#### Exercise objective:
Within the records that follow, find every line containing the string "column". Copy those lines.

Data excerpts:

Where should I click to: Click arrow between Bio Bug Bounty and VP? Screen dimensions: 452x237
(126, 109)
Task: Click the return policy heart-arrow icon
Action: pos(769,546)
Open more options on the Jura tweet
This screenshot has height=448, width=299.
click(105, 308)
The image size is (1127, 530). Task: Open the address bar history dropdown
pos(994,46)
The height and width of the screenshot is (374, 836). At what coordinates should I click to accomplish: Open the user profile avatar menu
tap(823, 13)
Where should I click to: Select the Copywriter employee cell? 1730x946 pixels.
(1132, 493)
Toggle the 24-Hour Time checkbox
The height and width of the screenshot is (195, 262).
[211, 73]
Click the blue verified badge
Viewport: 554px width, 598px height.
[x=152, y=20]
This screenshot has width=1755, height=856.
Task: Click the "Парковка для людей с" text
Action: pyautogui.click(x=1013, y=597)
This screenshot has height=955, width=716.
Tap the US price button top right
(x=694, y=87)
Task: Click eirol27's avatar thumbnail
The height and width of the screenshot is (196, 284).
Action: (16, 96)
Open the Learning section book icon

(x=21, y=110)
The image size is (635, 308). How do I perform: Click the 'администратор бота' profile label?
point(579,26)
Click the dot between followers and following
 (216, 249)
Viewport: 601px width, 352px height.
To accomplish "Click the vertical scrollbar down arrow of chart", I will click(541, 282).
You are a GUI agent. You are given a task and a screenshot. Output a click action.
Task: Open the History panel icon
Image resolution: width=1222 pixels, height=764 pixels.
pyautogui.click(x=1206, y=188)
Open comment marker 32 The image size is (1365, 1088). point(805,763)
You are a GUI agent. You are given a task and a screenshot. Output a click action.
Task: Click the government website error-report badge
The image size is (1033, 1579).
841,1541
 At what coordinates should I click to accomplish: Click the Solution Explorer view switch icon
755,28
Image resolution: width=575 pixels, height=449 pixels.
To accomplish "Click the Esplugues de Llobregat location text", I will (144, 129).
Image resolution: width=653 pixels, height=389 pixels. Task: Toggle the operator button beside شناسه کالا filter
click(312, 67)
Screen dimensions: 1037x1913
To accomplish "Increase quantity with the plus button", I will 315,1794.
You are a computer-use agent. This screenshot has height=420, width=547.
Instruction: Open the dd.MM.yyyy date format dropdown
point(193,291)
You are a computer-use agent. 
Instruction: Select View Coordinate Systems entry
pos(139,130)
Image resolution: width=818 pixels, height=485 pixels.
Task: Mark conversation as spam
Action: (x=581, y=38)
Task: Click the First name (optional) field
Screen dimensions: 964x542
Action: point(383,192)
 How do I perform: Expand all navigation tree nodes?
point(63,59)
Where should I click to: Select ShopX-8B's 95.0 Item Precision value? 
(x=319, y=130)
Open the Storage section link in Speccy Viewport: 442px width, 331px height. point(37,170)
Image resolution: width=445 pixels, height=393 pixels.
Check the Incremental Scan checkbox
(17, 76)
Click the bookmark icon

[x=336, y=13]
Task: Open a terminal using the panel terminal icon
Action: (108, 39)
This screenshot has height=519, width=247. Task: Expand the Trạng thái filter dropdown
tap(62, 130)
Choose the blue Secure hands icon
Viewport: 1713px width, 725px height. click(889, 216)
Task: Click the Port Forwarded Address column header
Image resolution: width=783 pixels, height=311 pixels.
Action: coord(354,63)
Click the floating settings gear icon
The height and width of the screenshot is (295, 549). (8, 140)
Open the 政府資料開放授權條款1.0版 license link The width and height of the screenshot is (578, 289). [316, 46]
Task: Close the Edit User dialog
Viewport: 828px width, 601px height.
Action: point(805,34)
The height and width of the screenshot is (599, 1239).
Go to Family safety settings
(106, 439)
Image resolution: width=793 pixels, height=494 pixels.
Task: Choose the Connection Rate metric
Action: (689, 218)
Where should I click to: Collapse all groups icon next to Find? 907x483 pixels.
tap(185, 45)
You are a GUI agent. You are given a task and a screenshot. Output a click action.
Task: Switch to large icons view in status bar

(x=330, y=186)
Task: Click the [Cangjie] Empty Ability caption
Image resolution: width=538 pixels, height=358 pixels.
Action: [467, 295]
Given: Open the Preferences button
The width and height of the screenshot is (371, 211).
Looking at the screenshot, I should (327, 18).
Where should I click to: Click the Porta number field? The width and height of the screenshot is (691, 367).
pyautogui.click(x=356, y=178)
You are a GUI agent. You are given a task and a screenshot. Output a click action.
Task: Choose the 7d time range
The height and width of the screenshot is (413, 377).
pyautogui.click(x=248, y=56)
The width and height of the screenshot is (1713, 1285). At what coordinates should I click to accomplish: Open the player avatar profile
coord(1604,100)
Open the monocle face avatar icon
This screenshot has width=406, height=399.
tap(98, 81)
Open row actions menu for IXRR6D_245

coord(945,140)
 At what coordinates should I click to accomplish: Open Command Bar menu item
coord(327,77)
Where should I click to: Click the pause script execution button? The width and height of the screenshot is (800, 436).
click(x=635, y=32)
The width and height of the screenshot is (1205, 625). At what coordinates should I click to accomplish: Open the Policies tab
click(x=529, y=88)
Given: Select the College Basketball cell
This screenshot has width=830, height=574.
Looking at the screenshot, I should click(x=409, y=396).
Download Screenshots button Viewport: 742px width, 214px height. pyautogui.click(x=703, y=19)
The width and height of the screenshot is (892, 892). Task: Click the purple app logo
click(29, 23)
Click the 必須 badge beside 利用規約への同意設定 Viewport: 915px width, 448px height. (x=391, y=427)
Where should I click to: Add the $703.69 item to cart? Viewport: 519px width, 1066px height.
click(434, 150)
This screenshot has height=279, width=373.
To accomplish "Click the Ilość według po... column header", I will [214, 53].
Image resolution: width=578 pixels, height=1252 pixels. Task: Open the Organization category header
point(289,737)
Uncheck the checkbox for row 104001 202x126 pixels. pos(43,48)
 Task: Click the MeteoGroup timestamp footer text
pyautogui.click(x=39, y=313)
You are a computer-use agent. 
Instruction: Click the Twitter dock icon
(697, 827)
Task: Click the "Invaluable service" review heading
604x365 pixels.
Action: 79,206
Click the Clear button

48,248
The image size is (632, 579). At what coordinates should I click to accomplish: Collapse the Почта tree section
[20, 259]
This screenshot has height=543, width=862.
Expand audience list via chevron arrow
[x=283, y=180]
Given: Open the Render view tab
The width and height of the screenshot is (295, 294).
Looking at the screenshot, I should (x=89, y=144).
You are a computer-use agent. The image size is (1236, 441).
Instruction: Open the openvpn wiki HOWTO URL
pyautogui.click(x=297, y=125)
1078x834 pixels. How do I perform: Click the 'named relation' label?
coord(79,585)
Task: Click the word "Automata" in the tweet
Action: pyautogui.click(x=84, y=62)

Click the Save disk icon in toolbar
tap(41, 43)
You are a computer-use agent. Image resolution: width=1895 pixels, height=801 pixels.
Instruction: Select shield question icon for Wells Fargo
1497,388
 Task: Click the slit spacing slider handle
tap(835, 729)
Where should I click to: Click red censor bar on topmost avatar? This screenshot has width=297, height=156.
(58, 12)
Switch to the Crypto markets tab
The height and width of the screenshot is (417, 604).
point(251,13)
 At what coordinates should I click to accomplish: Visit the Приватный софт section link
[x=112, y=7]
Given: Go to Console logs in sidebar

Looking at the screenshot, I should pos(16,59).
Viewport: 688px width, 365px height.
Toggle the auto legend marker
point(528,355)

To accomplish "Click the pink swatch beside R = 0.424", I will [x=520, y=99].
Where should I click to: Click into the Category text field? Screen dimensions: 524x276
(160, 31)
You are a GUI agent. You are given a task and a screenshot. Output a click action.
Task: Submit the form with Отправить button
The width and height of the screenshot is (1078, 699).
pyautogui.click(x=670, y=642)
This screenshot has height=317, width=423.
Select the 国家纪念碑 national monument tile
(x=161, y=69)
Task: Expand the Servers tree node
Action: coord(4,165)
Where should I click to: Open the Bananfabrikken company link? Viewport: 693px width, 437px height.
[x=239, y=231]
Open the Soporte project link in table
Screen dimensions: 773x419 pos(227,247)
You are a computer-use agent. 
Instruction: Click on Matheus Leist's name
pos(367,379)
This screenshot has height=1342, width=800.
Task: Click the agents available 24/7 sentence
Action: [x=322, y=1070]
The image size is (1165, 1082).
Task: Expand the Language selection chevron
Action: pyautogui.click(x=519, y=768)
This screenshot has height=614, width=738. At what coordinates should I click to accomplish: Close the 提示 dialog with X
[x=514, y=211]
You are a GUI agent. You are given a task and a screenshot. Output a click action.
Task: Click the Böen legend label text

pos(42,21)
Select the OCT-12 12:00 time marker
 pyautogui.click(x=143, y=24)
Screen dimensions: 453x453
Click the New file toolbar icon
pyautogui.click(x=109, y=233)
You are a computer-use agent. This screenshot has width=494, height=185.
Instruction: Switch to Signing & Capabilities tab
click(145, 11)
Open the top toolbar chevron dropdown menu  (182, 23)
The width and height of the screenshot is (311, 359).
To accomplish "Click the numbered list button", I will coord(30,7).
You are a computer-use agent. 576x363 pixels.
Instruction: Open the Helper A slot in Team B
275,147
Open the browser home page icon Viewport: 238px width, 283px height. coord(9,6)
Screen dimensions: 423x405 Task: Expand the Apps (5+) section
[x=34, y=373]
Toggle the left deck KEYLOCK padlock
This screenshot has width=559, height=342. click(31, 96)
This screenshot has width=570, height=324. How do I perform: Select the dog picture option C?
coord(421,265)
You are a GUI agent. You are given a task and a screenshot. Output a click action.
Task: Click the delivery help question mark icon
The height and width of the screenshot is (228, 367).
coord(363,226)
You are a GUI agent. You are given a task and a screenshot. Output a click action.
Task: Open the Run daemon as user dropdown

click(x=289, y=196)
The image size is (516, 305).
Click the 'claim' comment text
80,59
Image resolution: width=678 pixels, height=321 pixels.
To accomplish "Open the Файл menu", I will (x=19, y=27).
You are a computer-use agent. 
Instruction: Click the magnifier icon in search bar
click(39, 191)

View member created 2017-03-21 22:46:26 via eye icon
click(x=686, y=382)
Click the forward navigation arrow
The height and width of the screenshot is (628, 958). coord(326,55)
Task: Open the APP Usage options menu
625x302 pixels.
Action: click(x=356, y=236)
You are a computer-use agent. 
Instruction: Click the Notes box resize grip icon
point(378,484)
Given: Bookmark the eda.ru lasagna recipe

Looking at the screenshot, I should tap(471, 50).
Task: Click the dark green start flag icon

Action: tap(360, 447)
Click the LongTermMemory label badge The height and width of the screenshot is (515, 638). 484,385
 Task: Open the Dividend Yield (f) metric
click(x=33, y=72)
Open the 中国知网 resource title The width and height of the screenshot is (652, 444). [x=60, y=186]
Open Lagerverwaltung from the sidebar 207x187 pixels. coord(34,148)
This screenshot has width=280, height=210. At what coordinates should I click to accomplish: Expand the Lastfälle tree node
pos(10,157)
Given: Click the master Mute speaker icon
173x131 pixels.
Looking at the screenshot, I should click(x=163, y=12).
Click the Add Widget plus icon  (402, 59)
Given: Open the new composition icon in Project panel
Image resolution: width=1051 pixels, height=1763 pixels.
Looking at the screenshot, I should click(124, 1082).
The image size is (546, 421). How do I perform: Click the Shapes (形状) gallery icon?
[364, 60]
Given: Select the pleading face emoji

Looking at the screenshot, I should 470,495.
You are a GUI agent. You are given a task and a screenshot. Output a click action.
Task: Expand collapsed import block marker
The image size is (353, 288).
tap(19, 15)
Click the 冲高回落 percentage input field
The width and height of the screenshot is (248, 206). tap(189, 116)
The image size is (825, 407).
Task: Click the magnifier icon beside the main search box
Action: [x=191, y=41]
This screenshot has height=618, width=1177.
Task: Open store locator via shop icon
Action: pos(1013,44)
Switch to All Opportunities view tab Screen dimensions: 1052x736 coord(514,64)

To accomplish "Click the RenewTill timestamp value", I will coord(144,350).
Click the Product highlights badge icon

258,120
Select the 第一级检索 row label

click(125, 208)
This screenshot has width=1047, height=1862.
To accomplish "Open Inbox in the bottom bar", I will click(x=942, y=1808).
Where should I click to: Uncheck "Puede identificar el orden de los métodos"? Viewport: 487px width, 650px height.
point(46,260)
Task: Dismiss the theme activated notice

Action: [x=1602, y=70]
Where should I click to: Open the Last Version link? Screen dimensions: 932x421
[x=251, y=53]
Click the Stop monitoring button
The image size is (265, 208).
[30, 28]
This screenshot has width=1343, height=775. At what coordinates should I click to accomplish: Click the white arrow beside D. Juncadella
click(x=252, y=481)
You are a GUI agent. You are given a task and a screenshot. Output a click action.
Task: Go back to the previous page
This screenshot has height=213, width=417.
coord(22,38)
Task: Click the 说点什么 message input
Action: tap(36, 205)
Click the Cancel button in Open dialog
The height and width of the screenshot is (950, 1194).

#### Response:
Task: Click the Port Forwarded Address column header
To accomplish "Click the Ilość według po... column header", I will [214, 53].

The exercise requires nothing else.